小さなこの体はスタミナもそんなに無いので、コテージに帰り付いた瞬間この通りへばってしまいました。
「もう、私なんか持って飛ぶからだよ~」
「はぁ、はぁ。大丈夫だよ、お姉ちゃんそんなに重くなかったから」
「お世辞は要らないから、自分の体の事をもうちょっと考えなさい」
そう言って、お姉ちゃんは俺の頭を撫でてきた。
恥ずかしいです。でも、気持ちいいからなんか良いかな。
そして、俺達は昼食をとりながら両親にさっきの事を報告した。
「そう、守は自ら望んで向こうに行ったのね」
母さんが、真剣な顔で呟いている。
「許せないわね、黒毛和牛がご飯なんて。家族よりもそっちを取るなんて」
その通りですね。
全くもって許せないものです。
「仕方がない、向こうの機嫌を損ねるわけにもいけない。それに、守も成人なんだとやかく言うのは止めよう。自ら望んで行ったのなら尚更だ」
忘れてたけど、ブタお兄さんは成人してましたね。
それよりも父さんが震えている様な……
「俺も許せん、許せないぞ」
「えっ? 何が?」
いつもと違う父さんの様子に、望お姉ちゃんも落ち着きがない様子です。
「許せない、父さんだって。
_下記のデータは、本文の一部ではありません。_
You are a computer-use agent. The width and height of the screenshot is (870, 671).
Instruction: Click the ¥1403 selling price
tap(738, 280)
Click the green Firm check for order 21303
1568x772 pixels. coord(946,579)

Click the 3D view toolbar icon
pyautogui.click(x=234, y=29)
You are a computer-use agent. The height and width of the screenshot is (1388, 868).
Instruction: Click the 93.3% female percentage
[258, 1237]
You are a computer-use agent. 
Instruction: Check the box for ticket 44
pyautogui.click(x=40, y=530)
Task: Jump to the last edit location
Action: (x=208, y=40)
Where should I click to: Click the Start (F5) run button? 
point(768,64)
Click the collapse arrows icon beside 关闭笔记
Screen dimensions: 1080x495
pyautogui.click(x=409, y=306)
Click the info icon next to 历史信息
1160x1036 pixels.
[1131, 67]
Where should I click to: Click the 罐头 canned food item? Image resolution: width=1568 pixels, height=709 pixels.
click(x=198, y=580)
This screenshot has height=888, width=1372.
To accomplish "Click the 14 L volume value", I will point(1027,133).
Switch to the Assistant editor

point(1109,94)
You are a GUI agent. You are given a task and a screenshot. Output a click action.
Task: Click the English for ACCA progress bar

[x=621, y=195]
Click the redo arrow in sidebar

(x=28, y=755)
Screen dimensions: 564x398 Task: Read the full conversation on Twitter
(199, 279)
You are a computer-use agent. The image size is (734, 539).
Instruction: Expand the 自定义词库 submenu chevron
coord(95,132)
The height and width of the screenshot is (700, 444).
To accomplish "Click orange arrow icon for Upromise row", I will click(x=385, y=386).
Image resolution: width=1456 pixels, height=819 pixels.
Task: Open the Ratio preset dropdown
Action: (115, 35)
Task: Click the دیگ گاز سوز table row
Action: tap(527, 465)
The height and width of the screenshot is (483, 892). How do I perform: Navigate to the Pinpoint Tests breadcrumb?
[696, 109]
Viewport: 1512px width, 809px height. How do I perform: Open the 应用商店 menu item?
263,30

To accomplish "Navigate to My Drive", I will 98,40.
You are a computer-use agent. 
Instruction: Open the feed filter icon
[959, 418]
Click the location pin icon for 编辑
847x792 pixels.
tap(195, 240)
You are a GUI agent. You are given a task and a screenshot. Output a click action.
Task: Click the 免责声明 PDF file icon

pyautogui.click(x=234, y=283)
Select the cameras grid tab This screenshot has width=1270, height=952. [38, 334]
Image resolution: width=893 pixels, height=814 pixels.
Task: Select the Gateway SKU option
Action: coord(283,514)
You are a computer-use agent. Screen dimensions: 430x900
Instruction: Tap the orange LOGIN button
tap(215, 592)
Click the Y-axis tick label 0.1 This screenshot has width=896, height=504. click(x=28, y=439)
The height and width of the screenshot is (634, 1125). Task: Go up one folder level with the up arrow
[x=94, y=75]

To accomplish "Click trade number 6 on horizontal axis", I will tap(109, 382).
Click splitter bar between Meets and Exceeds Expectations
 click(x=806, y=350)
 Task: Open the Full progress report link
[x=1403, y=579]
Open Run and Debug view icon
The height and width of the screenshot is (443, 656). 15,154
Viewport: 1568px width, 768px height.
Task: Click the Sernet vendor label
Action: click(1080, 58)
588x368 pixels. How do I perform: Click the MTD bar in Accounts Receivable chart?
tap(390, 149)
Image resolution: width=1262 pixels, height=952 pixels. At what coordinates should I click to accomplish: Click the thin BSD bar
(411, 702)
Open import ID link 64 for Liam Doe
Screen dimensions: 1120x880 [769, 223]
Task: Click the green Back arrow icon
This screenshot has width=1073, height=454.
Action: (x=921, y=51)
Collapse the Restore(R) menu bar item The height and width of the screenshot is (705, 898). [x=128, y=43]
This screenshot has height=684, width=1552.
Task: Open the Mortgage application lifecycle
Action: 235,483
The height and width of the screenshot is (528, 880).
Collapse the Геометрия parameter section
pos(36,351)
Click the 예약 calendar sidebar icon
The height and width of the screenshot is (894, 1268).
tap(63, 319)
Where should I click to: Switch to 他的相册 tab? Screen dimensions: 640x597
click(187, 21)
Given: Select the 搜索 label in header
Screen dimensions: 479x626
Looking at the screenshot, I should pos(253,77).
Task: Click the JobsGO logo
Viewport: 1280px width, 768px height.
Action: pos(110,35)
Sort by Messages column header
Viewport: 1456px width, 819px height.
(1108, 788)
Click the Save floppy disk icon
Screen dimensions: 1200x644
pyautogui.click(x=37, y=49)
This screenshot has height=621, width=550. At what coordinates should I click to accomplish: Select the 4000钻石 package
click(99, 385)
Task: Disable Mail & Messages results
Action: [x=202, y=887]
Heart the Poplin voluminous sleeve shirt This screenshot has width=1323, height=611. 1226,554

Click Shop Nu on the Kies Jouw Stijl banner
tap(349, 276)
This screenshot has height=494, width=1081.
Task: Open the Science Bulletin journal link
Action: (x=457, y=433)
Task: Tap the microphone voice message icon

女王様に飼われてみた~い!!」
「……」
「……」
はい? イマナンテイイマシタ?
「父さんだって、父さんだって、あんな理想の女王様にならどんなことでもされたい~飼われたい!! あぁ、守の奴め許せん!」
「あ・な・た?」
「はっ?! あ、いや母さん……これは、ちょっと最近ストレスが……」
母さんの怒りがピークです。凄まじいオーラがビシビシと伝わってきます。
「そう。なら、久しぶりに私達の関係を確認しておきましょうか? あなた。いえ、醜いペットでしたっけ?」
「は、はい。女王様」
母さん、その目。宝条さんと一緒です。
そして、父さんはいつの間にか地面に正座しています。
「じゃぁ、帰る前に少しストレス解消しておきましょうか」
「は、はい……」
あぁ、父さんが引きずられていく。
この2人、俺達が産まれる前はそんな関係だったのか。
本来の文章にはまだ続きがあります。